# Data in this exercise
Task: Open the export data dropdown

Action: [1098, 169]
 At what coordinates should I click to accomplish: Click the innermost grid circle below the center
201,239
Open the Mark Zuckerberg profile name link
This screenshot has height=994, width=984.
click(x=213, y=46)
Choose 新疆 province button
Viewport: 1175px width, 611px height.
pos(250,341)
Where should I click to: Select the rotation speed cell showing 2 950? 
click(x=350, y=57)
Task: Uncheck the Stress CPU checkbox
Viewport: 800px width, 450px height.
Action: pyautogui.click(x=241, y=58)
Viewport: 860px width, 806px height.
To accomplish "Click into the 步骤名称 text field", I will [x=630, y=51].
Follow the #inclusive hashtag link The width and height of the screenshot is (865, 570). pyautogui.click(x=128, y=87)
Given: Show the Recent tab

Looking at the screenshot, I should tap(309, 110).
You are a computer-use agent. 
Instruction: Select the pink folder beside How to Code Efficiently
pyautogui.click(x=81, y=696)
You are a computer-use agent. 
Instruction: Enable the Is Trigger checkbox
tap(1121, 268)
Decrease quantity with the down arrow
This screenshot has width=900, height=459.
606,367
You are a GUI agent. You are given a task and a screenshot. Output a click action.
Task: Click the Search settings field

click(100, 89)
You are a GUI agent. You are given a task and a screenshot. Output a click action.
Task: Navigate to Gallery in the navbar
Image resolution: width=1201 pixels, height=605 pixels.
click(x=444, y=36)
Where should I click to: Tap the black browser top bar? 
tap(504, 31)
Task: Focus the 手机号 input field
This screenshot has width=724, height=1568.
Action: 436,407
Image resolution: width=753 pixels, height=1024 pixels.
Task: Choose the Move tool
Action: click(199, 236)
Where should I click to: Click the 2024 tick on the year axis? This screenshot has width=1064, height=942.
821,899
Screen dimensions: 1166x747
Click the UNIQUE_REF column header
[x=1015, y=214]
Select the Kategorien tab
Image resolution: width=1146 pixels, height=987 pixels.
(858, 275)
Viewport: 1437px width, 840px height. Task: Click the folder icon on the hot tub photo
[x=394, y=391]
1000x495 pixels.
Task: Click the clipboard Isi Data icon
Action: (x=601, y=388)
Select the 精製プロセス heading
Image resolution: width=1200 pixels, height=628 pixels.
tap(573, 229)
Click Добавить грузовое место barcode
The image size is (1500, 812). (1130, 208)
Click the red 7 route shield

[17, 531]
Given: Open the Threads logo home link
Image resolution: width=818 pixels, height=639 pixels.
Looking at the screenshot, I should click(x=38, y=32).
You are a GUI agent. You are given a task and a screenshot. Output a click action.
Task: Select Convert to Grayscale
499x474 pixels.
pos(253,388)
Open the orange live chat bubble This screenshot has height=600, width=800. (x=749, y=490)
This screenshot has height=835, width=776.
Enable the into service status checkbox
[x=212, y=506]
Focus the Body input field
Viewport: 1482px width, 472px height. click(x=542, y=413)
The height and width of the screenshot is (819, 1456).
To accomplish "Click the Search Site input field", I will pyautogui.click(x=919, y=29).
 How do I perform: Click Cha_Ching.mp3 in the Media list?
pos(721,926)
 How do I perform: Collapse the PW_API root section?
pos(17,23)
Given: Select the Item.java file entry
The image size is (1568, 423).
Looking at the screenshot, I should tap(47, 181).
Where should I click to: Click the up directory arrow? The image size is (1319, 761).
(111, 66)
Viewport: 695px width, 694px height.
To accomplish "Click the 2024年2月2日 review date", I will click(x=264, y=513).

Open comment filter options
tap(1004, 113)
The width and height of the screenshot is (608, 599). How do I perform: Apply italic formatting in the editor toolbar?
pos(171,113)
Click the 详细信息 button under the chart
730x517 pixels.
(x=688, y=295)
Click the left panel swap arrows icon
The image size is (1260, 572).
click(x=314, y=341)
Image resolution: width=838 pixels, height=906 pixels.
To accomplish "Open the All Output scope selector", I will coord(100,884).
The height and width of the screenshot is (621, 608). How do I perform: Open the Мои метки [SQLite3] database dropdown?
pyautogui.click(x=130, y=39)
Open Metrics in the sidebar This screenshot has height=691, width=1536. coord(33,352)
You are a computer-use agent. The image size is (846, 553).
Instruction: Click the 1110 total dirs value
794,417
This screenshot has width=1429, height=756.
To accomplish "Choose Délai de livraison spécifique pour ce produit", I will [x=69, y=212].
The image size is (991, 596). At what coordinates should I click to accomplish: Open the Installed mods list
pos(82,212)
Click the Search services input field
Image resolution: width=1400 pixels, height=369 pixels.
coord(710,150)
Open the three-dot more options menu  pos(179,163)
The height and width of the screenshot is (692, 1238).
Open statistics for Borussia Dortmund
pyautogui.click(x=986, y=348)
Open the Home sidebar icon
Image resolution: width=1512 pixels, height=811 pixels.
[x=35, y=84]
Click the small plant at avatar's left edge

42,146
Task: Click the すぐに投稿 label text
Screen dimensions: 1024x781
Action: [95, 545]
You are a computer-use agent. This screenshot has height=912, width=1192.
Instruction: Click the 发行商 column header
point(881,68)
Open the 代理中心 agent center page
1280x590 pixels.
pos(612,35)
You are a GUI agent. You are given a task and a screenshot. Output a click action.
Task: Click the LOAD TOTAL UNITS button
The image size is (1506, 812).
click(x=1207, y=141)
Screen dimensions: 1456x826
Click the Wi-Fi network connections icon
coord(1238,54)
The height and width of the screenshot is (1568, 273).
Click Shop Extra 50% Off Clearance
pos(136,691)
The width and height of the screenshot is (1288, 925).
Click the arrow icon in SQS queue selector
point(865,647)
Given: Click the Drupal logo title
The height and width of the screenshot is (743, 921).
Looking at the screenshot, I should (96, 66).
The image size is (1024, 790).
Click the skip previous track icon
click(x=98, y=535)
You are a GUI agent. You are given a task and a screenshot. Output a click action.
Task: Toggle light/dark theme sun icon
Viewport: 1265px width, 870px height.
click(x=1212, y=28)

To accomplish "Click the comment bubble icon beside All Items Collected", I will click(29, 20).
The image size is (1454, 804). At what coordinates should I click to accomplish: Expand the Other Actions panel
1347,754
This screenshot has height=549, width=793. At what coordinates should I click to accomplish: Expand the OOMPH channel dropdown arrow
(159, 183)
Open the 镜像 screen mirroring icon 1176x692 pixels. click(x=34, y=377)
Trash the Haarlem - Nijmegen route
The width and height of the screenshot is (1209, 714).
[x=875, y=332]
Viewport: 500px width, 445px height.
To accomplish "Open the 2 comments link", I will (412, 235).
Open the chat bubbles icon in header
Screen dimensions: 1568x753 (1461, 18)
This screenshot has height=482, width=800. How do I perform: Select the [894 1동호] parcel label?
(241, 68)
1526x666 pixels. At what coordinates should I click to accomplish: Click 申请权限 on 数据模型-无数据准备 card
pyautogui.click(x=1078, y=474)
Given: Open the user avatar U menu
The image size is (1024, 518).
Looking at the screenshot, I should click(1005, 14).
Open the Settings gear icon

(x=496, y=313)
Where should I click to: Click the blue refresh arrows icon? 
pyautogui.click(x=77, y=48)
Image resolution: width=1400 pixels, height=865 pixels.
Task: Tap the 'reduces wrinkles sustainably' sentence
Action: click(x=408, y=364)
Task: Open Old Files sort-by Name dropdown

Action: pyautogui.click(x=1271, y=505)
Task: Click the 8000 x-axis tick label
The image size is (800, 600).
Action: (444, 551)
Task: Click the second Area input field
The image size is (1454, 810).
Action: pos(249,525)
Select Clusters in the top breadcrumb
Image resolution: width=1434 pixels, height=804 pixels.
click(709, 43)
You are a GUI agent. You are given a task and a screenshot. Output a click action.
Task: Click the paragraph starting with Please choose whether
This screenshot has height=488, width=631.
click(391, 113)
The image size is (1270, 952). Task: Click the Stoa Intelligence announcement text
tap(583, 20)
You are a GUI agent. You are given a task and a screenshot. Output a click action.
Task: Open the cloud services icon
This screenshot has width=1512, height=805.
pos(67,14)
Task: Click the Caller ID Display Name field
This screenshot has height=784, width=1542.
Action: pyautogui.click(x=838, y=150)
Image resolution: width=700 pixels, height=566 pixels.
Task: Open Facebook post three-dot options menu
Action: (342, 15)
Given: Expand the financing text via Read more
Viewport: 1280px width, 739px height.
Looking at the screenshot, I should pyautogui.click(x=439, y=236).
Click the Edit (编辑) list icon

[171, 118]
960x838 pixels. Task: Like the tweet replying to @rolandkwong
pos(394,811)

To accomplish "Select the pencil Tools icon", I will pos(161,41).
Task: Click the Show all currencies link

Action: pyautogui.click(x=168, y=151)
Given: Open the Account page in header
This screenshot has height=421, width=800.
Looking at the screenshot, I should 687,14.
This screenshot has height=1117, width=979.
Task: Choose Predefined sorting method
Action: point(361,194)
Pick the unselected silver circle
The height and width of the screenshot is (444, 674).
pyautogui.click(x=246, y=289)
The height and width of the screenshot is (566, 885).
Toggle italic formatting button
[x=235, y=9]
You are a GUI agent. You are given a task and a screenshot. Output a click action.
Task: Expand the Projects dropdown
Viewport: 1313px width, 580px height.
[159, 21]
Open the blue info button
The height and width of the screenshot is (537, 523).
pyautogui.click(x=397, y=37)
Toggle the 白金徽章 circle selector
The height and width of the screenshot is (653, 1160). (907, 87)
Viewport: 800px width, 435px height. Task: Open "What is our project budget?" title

# Required work
Each line in the material above that mentions the word "with" must be copied.

# Exercise result
Decrease quantity with the down arrow
Task: Click the paragraph starting with Please choose whether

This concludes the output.